Written instruction A
In the article about the Army Marksmanship Unit Soldiers' visit to Washington, D.C., who is identified as the first active-duty Soldier to compete in the Paralympics?

* begin Quoted text *

Soldier Olympians from the U.S. Army Marksmanship Unit made the rounds in Washington D.C. Oct. 19-24, talking about their summer and helping inspire Soldiers and civilians alike.

Sgt. Vincent Hancock, a 2012 Olympic gold medalist, 2012 Olympian Staff Sgt. Josh Richmond, and Sgt. 1st Class Josh Olson, the first active-duty Soldier to compete in the Paralympics, took photos, signed autographs and told their unique Army stories to the thousands who attended the Army Ten Miler Expo at the DC Armory Oct. 19-20.

“It is always great to connect with the public, tell them our stories and also talk to them about the great things we do here at the (USAMU),” said Hancock. “Everyone was so enthusiastic and the atmosphere was great. Even though we have been on the road a lot since London, it definitely rubbed off on us and it was a fun event to attend.”

In the midst of vendors selling running shoes, power bars, and cell phone arm bands, attendees were surprised to come across the Soldiers and get a small taste of their Olympic experiences.

“This is awesome,” said Lacy Davis of Roanoke, Va., moments after getting a photo with the gold medal around her neck. “This is my fifth ten-miler and while the expo is fun, I usually just leave with a goodie bag and some socks or something. This photo is going on my computer, my fridge-I will probably frame it too.”At the pre-race dinner, the Soldiers were recognized by Sgt. Maj. of the Army Raymond F. Chandler III. He praised their accomplishments in London and urged others to do the same.

* end Quoted text *
* begin Exercise input *

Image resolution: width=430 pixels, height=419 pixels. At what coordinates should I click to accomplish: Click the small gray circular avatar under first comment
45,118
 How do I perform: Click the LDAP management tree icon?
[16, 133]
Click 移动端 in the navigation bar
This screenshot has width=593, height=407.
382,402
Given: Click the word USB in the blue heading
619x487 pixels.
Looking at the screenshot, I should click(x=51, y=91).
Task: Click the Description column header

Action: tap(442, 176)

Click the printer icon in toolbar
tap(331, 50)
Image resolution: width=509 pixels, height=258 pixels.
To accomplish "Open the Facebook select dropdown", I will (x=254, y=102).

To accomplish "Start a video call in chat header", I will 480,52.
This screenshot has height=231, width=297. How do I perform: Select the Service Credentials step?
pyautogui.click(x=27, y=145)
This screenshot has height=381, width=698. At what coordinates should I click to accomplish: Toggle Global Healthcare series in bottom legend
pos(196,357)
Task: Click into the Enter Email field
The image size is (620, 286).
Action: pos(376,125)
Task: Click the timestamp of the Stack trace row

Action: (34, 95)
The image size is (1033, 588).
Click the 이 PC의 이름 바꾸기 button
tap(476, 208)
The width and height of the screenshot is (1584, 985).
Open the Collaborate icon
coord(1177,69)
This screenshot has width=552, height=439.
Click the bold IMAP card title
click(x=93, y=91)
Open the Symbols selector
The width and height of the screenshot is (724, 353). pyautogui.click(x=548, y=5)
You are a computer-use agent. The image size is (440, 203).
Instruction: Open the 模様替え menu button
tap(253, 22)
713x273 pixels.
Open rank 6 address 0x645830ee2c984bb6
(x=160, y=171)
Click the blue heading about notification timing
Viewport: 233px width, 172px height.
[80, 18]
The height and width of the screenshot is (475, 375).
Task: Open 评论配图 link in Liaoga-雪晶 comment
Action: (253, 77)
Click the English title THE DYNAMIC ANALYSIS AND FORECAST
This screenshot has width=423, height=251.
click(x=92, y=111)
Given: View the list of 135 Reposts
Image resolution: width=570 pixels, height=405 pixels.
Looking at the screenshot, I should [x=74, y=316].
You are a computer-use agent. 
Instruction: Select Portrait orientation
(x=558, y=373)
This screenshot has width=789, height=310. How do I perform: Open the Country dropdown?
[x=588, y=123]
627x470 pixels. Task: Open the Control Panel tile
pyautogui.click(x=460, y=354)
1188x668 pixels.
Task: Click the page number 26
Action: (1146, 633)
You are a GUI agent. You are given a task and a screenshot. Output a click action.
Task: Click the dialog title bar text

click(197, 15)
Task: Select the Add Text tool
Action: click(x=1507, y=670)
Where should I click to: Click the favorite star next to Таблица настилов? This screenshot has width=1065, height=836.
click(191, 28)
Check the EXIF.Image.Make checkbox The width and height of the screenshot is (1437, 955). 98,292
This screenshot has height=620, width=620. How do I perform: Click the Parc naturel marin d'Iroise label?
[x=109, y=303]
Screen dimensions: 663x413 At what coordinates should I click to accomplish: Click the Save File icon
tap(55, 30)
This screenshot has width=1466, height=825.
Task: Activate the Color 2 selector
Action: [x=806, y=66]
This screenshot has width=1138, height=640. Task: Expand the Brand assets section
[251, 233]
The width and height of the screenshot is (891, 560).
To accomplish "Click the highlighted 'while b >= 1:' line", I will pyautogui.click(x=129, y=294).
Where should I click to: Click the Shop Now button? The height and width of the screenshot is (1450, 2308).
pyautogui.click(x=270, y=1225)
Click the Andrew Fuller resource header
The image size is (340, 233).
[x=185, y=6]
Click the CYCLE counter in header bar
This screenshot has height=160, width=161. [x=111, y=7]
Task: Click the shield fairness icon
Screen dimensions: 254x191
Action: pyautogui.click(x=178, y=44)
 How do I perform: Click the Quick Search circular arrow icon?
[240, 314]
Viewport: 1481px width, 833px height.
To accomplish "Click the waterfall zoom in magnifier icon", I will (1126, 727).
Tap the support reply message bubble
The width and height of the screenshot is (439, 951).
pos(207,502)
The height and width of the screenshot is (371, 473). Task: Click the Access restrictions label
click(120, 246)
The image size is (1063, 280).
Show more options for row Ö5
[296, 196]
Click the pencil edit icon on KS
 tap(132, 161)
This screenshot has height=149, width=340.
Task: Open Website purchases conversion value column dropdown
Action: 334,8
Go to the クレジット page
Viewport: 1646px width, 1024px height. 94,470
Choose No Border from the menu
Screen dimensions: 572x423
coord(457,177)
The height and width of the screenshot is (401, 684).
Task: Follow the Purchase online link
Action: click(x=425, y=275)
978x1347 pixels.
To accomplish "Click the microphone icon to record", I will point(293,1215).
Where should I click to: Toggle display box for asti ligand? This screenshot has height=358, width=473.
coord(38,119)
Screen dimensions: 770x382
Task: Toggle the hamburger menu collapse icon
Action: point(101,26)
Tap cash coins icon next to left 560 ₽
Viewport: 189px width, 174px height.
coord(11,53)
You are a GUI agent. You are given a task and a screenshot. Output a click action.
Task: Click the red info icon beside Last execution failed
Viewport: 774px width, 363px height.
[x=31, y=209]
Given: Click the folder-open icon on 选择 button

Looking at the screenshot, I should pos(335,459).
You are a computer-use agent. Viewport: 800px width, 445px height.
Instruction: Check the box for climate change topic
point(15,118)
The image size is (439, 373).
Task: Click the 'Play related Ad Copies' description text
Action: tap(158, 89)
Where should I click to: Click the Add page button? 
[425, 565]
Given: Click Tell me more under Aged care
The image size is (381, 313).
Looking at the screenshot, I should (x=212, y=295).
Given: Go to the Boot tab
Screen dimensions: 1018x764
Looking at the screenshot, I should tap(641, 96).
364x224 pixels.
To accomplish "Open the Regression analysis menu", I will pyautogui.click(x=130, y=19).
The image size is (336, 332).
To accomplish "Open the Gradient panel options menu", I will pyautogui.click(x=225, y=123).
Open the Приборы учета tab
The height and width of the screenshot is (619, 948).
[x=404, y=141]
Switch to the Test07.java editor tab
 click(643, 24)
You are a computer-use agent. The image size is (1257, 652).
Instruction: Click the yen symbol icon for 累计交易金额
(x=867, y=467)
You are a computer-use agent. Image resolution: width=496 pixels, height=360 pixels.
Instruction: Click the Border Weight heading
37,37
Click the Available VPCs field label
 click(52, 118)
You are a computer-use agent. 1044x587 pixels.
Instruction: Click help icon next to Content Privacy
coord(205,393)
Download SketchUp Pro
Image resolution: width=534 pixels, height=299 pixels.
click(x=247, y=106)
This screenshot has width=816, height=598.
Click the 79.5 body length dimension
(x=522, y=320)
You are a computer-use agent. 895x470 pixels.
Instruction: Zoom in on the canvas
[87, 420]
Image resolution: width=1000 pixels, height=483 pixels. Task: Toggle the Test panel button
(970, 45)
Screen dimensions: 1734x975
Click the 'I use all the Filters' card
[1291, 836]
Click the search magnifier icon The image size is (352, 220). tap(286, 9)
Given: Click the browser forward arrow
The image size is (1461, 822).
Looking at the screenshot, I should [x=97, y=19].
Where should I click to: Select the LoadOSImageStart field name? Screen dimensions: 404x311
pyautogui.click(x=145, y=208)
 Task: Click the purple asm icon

* end Exercise input *

Written instruction B
Duplicate part of the entries exactly: begin at the line that has "713x273 pixels." and stop after the line that has "This screenshot has height=160, width=161.", with both of those lines included.

Expected answer A
Sgt. 1st Class Josh Olson.

Expected answer B
713x273 pixels.
Open rank 6 address 0x645830ee2c984bb6
(x=160, y=171)
Click the blue heading about notification timing
Viewport: 233px width, 172px height.
[80, 18]
The height and width of the screenshot is (475, 375).
Task: Open 评论配图 link in Liaoga-雪晶 comment
Action: (253, 77)
Click the English title THE DYNAMIC ANALYSIS AND FORECAST
This screenshot has width=423, height=251.
click(x=92, y=111)
Given: View the list of 135 Reposts
Image resolution: width=570 pixels, height=405 pixels.
Looking at the screenshot, I should [x=74, y=316].
You are a computer-use agent. 
Instruction: Select Portrait orientation
(x=558, y=373)
This screenshot has width=789, height=310. How do I perform: Open the Country dropdown?
[x=588, y=123]
627x470 pixels. Task: Open the Control Panel tile
pyautogui.click(x=460, y=354)
1188x668 pixels.
Task: Click the page number 26
Action: (1146, 633)
You are a GUI agent. You are given a task and a screenshot. Output a click action.
Task: Click the dialog title bar text

click(197, 15)
Task: Select the Add Text tool
Action: click(x=1507, y=670)
Where should I click to: Click the favorite star next to Таблица настилов? This screenshot has width=1065, height=836.
click(191, 28)
Check the EXIF.Image.Make checkbox The width and height of the screenshot is (1437, 955). 98,292
This screenshot has height=620, width=620. How do I perform: Click the Parc naturel marin d'Iroise label?
[x=109, y=303]
Screen dimensions: 663x413 At what coordinates should I click to accomplish: Click the Save File icon
tap(55, 30)
This screenshot has width=1466, height=825.
Task: Activate the Color 2 selector
Action: [x=806, y=66]
This screenshot has width=1138, height=640. Task: Expand the Brand assets section
[251, 233]
The width and height of the screenshot is (891, 560).
To accomplish "Click the highlighted 'while b >= 1:' line", I will pyautogui.click(x=129, y=294).
Where should I click to: Click the Shop Now button? The height and width of the screenshot is (1450, 2308).
pyautogui.click(x=270, y=1225)
Click the Andrew Fuller resource header
The image size is (340, 233).
[x=185, y=6]
Click the CYCLE counter in header bar
This screenshot has height=160, width=161. [x=111, y=7]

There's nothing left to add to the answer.